In particular, he blames Margaret Williams for the failure of the Judicial Review; he states in one of his videos that she was “the core of the problem” and, using the pseudonym Julia Hamilton, that “Julia Hamilton was caught”, clearly implying that wrong-doing had taken place when such is not the case at all.  He also said “It is clear that they (i.e. NICE) recorded them” (i.e. her phone calls) and that “there is a good factual base that Julia Hamilton acted inappropriately”.  He refers to Margaret Williams’ action as “nefarious” (that is “villainous”), and states that the Claimants “relied on Margaret Williams to produce their case and Margaret Williams fell down on the job. This Judicial Review was lost due to the unprofessional or should I say antics of Julia Hamilton otherwise known as Margaret Williams”.

It would have been unwise of NICE to have recorded telephone conversations without the required warning, and as NICE has not released a transcript of those telephone calls, Mr. Farrell cannot know the content of them, or even if such recordings exist.  It must be assumed that Mr. Farrell has chosen to speculate in this manner to lend specious authority to his denigration of the character of Margaret Williams.

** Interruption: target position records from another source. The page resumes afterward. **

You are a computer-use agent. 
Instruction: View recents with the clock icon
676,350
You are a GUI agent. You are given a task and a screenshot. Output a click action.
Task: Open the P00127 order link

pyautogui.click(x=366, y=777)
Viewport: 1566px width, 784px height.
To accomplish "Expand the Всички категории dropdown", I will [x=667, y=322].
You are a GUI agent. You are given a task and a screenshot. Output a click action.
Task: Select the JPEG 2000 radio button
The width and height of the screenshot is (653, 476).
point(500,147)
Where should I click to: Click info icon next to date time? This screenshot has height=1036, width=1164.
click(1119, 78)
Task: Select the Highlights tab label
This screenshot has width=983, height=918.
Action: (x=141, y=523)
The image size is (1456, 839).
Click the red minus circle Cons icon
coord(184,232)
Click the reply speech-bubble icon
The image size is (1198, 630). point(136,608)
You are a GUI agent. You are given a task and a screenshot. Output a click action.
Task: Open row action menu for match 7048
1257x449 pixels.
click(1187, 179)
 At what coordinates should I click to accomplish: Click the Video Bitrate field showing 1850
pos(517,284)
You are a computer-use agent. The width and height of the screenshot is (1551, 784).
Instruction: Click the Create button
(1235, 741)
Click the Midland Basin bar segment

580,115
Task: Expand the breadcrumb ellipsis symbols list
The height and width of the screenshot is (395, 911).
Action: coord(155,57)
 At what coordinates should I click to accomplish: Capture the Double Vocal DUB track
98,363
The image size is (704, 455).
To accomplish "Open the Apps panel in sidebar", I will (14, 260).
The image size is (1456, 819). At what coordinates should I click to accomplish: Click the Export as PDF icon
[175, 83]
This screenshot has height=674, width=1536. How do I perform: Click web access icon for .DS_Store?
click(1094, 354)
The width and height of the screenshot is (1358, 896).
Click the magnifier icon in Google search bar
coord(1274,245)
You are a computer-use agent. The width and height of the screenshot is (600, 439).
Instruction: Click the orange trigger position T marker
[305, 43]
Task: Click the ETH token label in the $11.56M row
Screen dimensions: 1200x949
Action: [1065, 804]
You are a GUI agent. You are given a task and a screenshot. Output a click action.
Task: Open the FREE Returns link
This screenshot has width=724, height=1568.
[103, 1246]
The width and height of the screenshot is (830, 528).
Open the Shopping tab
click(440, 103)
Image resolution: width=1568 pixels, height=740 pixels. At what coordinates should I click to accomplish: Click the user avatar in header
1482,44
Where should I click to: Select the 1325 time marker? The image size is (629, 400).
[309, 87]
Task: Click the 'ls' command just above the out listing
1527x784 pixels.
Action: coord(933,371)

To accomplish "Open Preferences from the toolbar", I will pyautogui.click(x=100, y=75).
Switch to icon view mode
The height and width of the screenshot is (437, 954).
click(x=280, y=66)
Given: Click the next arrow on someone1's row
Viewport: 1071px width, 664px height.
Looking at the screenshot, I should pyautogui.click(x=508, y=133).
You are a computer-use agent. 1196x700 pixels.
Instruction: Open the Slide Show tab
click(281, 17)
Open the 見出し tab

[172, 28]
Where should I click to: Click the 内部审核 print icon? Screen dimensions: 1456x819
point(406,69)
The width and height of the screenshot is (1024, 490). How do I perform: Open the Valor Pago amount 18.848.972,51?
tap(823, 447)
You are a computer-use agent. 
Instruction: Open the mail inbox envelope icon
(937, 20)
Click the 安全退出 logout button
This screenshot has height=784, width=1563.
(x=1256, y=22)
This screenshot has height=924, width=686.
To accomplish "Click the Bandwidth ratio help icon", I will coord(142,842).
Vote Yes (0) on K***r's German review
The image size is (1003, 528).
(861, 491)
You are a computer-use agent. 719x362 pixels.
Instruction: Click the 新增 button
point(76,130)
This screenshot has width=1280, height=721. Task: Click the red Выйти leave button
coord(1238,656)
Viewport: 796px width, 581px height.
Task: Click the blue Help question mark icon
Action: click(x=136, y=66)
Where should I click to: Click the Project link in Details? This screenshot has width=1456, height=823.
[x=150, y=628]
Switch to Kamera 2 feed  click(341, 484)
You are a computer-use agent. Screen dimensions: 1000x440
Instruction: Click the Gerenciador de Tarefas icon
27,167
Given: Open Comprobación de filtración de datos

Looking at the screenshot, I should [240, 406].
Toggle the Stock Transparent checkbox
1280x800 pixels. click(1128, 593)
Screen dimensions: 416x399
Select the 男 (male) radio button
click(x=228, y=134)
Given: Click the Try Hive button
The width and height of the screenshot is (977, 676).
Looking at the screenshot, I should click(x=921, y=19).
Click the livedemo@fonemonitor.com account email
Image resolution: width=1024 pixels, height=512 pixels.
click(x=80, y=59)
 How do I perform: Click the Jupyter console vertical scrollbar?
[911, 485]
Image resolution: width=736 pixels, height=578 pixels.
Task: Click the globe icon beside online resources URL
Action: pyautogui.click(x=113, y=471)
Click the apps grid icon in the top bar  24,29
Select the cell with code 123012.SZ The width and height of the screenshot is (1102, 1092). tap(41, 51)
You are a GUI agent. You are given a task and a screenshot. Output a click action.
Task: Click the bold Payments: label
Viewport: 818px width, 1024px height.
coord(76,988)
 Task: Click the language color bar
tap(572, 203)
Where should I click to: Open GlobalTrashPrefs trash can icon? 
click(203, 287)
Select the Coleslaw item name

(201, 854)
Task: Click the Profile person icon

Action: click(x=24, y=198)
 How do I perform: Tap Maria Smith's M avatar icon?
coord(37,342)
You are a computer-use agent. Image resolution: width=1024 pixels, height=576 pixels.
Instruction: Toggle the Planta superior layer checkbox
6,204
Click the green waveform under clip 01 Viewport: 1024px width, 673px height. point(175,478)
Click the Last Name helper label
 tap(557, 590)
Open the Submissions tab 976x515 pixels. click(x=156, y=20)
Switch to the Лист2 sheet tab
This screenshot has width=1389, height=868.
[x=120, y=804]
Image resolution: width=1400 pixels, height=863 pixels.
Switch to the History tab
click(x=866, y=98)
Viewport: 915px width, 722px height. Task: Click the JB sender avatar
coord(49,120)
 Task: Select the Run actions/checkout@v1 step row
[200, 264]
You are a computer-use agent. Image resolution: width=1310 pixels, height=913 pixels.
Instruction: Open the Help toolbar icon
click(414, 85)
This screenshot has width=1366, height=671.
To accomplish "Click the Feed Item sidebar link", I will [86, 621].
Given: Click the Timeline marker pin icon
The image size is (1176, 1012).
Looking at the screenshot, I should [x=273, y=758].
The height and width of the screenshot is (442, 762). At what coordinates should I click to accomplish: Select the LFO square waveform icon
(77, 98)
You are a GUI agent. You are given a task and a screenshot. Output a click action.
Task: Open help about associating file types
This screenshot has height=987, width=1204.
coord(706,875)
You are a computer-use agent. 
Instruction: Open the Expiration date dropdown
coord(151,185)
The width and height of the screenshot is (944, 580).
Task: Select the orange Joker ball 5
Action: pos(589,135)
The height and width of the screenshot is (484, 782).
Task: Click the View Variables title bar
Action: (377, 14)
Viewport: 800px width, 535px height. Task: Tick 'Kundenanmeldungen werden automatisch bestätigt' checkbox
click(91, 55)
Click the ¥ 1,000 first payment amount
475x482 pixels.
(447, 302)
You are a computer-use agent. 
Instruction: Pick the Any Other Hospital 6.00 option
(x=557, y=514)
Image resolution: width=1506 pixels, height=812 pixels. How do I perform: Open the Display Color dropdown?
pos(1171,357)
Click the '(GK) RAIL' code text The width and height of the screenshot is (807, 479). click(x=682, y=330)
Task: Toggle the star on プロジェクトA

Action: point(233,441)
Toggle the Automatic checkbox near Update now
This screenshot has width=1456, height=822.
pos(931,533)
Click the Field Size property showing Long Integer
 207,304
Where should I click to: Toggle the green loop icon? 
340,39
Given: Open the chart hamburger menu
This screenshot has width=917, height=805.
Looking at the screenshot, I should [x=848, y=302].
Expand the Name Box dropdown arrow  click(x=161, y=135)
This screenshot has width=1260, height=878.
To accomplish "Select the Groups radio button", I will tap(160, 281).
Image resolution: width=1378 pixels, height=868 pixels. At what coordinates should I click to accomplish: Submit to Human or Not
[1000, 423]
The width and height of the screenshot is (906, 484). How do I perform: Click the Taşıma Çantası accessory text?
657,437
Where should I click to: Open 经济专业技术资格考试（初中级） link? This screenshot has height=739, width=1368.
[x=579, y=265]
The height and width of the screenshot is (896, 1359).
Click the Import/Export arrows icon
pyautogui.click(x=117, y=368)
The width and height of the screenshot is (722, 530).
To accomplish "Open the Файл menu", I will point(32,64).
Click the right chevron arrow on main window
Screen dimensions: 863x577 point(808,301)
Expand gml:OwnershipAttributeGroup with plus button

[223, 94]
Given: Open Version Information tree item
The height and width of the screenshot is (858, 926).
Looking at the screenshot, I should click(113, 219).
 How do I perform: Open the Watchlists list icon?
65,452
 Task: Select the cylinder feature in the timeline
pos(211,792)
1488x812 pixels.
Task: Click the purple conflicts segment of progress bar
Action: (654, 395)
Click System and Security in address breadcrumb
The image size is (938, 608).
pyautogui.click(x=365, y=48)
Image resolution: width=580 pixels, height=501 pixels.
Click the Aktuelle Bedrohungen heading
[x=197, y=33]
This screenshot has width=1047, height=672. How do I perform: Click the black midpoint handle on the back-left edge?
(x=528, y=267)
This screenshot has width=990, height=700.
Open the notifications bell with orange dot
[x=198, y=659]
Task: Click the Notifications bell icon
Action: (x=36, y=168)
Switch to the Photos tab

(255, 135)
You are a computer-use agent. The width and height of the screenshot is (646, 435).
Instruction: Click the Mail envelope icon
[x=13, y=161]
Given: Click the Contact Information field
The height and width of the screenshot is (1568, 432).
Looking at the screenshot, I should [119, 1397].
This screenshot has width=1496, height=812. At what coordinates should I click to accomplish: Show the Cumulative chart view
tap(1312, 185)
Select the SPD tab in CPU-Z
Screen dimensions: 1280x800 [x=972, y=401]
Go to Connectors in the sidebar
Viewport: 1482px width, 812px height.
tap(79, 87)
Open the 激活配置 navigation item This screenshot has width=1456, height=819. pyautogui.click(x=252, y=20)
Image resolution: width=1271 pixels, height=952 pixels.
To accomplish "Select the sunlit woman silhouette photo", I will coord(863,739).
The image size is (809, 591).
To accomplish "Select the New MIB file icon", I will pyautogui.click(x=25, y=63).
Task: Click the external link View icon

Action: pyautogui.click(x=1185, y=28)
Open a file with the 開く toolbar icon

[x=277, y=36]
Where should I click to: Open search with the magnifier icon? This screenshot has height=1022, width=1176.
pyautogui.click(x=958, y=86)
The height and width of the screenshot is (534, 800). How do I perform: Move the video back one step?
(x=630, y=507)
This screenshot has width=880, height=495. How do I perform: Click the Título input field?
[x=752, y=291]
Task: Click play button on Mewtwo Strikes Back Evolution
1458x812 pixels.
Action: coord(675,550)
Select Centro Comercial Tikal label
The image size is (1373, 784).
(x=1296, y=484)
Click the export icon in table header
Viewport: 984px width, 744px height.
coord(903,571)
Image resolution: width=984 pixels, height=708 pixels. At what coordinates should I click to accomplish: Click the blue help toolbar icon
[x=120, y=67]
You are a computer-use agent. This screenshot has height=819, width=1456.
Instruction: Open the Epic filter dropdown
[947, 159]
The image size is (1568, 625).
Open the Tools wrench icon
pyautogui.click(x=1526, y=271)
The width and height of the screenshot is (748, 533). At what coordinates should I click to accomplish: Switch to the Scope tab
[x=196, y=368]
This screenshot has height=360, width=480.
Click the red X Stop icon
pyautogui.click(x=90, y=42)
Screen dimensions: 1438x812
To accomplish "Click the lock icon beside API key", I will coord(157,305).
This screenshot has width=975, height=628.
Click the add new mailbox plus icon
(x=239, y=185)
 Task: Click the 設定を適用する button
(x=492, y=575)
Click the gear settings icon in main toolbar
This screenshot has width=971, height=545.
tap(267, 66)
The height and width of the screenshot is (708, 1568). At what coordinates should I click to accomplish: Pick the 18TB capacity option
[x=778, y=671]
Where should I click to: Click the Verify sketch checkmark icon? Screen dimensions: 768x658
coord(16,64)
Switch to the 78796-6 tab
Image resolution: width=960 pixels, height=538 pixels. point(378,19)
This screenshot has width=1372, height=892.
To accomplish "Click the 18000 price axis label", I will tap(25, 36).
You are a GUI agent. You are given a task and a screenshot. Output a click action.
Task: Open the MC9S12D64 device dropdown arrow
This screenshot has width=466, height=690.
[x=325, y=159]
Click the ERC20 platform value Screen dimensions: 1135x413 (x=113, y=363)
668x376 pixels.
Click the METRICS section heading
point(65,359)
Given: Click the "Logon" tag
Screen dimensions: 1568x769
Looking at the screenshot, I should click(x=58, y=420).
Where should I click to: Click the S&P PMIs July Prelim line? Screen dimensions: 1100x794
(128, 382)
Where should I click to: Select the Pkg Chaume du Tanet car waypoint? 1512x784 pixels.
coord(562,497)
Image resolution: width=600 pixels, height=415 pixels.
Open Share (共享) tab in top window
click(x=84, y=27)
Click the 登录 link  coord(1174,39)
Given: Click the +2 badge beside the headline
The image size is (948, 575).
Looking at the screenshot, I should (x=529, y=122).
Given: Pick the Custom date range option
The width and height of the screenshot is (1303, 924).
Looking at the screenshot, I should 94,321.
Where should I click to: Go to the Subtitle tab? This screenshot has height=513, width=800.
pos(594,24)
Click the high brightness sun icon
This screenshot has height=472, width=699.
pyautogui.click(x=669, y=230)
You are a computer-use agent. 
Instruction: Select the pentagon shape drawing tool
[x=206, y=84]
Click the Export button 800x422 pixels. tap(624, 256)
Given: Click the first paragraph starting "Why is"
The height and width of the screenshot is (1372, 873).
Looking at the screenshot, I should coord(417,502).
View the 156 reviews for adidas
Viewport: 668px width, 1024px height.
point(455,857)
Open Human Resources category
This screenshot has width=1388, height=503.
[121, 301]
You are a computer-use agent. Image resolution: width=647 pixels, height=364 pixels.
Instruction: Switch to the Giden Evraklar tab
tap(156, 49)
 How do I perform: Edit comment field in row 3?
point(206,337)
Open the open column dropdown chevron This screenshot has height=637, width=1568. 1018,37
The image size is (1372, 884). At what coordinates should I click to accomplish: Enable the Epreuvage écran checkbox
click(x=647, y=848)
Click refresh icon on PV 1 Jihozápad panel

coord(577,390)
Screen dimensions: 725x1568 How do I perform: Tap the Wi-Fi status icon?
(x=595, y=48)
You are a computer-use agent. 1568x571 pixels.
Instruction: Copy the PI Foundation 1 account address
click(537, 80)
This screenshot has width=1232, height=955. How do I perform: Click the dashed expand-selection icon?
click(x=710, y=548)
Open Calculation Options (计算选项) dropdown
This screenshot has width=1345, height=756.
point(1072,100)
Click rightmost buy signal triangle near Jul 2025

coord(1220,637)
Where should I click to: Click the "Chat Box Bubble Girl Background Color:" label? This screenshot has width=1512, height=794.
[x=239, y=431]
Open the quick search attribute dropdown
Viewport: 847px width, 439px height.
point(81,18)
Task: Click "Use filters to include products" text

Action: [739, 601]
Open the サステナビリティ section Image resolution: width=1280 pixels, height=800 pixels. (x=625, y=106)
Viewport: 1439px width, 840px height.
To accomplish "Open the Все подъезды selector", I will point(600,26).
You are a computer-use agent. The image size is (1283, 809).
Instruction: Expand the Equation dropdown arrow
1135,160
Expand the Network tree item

The actions of NICE in putting Margaret Williams’ private details into the public domain were stringently criticised by the Judge’s own lawyer, who was scathing about NICE’s improper behaviour in doing so, especially as NICE’s own exhibit makes plain that an ex-directory telephone number was involved and that NICE had given assurances that it would respect this.  Not to do so was a blatant breach of the European Commission on Human Rights by NICE.

That the Claimants’ lawyers failed to ensure that, following NICE’s breach, those details were redacted now forms part of the Claimants’ official complaint about their lawyers.

Regarding the Judge’s criticism about selective quoting of NICE’s witness Professor Anthony Pinching’s article published in Prescribers’ Journal, Jamie Beagent has acknowledged that the blame was entirely his; on 13th February he wrote: “I must accept responsibility for these as I should have checked them carefully before finalising the statement”.



Ms. Bryant concludes that, such is the power of the NICE monolith, neither patient party could have hoped to win. Perhaps. It is profoundly disappointing that the case got bogged down in a welter of intimidation and tactical manoeuvre. In the words of Jamie Beagent, the Claimants’ case was never properly presented or heard: “The worst part of it was that the ME Community was really denied a full and fair hearing because of the distraction over the allegations of bias”. (email to the Claimants, 13th February 2009).

Doug Fraser and Kevin Short and their supporters fought the case to the utmost of their ability in an uphill struggle to obtain justice for the wider ME community.

Whilst the ME community naturally has an understandable interest in the Judicial Review, we would respectfully ask them to understand that the Claimants and their supporters are restrained by contempt of court laws in what they publish (they cannot, for example, publish any of NICE’s documents that were not mentioned in open court, nor the replies to those documents). Furthermore, the Claimants are very ill after what has been a long and exhausting experience.

We would ask for discernment between genuine factual inquiry in contrast to misleading attacks that serve to further divide the ME community and weaken the cause.

It is hard to over estimate the consequences of Mr Justice Simons’ ruling: medical adherence to the NICE Guideline will become legally enforceable during 2009.  Clinicians must now shrug their shoulders and refer their ME patients for exercise to strengthen their “deconditioned” bodies and, failing that, for psychotherapy to persuade them that they are not in fact physically ill.

The fight against the influence of corporate psychiatry will continue.

We believe that the repeated presentation of evidence-based biomedical information supporting the organic nature of ME, a complex, chronic, multi-system disorder, will ultimately prevail.

It is the very magnitude of the injustice delivered in the High Court that will provide the motivating force.